Instructions to follow:
From the listing below, copy only the lines running from the line that contains "AI论文工具合集 (103, 1226)" to the line that contains "[textbox] (748, 648)", both included.

Records provided:
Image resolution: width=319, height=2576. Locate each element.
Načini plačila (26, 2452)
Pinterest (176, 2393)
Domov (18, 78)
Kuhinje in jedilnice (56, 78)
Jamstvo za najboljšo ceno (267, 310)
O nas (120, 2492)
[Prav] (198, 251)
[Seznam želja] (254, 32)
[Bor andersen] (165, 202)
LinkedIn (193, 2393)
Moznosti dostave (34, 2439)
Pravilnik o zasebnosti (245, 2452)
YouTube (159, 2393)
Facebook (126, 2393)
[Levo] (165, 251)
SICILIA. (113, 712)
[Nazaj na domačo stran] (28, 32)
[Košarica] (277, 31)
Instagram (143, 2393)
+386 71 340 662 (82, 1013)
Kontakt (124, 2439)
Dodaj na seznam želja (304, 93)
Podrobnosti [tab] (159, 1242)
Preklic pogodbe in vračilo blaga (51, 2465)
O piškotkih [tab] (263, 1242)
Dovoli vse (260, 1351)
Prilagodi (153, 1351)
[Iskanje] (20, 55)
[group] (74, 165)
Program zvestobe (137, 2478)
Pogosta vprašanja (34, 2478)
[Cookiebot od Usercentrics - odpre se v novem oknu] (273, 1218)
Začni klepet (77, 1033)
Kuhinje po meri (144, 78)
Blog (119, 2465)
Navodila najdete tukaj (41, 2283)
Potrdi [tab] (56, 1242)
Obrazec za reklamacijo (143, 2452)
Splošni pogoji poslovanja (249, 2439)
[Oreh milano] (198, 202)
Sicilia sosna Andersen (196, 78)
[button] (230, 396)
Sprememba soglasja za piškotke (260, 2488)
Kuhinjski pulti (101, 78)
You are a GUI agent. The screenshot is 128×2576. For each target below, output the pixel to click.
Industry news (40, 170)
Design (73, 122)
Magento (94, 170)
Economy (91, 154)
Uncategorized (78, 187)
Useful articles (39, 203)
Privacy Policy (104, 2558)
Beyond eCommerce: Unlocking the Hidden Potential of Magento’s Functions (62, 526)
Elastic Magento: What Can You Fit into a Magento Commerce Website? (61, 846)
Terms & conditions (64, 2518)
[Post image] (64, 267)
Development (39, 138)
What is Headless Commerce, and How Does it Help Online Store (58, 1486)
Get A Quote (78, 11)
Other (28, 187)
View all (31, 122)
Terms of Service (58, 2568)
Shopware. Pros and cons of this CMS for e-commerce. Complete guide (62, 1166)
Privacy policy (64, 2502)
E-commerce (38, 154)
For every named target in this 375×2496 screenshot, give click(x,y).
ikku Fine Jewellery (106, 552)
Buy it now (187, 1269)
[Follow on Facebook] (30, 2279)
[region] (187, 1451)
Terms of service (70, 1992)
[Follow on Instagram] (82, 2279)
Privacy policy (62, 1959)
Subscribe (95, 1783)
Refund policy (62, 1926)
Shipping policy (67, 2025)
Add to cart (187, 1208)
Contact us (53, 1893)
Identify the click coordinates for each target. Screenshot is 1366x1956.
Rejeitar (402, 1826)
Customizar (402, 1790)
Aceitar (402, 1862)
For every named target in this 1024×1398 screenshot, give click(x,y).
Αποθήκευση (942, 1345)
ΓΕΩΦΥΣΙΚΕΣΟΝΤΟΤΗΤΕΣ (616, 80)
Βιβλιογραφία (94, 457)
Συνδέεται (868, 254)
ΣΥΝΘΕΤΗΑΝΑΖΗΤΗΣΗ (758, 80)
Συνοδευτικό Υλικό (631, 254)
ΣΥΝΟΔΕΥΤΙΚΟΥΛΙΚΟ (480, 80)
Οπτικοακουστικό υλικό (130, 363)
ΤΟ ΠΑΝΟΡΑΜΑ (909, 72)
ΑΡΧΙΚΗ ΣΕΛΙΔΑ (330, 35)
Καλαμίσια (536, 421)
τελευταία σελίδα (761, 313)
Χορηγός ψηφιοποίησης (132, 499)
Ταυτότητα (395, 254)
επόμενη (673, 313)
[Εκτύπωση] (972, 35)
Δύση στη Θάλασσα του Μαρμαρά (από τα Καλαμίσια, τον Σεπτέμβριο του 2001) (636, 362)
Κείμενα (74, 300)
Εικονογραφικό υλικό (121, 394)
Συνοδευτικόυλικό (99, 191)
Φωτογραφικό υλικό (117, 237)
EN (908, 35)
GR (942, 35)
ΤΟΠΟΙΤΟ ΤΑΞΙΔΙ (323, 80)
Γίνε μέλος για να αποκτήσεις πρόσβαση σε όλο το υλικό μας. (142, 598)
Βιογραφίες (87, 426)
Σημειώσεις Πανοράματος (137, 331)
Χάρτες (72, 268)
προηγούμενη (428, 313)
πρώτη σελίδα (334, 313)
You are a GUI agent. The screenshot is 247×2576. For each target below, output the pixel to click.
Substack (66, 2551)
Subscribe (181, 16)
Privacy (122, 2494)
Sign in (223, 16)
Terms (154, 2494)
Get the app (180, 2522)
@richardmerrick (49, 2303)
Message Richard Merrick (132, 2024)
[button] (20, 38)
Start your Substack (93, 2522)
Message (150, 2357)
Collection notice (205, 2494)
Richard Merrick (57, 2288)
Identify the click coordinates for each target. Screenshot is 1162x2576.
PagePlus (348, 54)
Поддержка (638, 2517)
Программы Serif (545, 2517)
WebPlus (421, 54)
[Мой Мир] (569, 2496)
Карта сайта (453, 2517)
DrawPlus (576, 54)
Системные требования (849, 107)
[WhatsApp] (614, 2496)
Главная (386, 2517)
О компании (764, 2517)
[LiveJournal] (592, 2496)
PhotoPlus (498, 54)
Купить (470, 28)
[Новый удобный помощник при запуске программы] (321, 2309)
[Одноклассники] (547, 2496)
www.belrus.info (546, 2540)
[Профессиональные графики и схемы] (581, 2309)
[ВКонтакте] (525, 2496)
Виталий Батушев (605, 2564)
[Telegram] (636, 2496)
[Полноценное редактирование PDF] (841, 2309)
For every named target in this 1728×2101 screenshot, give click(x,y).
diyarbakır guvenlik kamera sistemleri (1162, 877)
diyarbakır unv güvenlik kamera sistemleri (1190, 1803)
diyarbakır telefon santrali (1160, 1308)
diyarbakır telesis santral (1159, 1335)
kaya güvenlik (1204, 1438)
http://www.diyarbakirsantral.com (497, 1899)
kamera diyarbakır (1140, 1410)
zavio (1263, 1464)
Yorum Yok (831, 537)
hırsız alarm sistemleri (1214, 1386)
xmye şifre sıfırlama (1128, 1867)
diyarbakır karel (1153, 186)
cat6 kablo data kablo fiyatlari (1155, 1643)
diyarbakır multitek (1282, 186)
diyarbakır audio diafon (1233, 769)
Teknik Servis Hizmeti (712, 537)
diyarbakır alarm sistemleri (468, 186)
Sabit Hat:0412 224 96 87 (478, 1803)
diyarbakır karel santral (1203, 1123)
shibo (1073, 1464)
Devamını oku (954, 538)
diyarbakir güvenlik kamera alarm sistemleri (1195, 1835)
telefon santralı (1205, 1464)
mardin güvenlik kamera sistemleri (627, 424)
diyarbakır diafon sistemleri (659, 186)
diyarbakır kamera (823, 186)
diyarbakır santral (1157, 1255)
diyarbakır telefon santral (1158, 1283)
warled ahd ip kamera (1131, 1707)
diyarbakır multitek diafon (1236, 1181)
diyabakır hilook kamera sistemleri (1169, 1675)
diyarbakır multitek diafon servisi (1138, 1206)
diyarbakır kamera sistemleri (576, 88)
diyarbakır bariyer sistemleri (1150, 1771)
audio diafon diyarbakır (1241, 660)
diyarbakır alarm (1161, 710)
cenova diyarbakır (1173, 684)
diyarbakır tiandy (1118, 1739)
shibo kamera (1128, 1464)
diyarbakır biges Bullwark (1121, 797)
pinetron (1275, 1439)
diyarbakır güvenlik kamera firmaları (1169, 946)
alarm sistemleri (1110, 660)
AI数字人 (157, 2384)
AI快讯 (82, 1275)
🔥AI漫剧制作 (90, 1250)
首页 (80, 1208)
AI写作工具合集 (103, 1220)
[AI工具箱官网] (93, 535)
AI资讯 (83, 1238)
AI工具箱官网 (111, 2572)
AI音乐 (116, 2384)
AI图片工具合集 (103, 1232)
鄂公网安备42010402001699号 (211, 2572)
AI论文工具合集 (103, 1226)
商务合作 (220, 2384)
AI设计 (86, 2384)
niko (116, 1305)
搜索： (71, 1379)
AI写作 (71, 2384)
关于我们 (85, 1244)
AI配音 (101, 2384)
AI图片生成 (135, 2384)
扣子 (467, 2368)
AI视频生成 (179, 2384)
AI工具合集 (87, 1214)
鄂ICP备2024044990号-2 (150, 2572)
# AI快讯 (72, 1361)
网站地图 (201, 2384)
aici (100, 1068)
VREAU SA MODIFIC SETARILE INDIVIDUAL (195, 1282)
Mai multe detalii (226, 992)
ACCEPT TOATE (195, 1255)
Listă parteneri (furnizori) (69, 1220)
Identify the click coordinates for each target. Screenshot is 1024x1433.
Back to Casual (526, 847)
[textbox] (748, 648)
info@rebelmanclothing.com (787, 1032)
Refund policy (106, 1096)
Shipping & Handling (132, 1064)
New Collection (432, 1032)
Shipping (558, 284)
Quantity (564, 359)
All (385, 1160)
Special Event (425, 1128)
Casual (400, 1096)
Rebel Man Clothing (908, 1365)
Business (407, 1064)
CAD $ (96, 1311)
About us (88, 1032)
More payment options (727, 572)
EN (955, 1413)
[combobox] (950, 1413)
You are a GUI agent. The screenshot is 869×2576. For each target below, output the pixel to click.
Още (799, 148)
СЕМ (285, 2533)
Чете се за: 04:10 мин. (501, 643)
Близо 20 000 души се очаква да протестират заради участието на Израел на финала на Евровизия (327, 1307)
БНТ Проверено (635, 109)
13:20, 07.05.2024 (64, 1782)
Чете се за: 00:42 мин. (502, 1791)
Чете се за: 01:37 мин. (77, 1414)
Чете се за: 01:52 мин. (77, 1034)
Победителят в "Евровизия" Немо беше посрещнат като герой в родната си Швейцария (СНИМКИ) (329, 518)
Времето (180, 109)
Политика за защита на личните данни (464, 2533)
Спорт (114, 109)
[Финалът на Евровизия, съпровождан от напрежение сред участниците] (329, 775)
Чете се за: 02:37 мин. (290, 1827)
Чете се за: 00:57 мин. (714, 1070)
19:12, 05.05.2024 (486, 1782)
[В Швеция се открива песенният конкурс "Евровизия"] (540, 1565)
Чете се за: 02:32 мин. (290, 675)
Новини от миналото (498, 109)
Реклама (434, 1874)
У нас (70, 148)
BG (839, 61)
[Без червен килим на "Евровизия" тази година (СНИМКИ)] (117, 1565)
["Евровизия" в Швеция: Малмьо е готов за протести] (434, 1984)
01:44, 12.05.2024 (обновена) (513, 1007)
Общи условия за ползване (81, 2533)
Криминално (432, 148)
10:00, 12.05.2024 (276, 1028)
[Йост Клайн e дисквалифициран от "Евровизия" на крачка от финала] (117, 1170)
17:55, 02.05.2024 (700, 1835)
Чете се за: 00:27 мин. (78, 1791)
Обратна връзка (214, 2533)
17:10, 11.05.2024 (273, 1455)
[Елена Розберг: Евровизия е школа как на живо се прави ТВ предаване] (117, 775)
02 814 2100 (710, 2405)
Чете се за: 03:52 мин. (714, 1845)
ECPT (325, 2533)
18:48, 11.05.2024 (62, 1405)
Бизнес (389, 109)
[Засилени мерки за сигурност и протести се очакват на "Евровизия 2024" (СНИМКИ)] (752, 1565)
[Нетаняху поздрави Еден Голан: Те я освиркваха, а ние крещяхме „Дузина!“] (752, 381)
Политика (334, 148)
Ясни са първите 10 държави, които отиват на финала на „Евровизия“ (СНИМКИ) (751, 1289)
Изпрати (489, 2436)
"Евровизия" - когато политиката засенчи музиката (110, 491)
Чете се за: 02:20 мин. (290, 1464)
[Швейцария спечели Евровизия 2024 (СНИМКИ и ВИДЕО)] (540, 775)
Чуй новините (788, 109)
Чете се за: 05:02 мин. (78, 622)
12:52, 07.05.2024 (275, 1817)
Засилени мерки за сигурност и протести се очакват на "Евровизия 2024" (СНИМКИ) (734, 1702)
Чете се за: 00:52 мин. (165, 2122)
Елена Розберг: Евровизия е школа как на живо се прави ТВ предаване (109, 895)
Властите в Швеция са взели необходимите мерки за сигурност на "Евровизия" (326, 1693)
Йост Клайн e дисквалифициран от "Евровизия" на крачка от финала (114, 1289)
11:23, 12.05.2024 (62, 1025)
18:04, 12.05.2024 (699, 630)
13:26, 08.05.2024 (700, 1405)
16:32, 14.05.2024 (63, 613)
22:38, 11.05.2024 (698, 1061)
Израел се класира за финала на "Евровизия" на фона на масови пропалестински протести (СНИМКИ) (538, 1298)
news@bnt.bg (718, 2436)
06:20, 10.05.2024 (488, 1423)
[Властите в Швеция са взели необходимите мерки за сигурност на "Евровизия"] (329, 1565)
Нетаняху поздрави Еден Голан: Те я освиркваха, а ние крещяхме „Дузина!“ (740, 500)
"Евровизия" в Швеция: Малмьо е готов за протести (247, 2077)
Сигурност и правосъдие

Task output:
AI论文工具合集 (103, 1226)
商务合作 (220, 2384)
AI设计 (86, 2384)
niko (116, 1305)
搜索： (71, 1379)
AI写作 (71, 2384)
关于我们 (85, 1244)
AI配音 (101, 2384)
AI图片生成 (135, 2384)
扣子 (467, 2368)
AI视频生成 (179, 2384)
AI工具合集 (87, 1214)
鄂ICP备2024044990号-2 (150, 2572)
# AI快讯 (72, 1361)
网站地图 (201, 2384)
aici (100, 1068)
VREAU SA MODIFIC SETARILE INDIVIDUAL (195, 1282)
Mai multe detalii (226, 992)
ACCEPT TOATE (195, 1255)
Listă parteneri (furnizori) (69, 1220)
Identify the click coordinates for each target. Screenshot is 1024x1433.
Back to Casual (526, 847)
[textbox] (748, 648)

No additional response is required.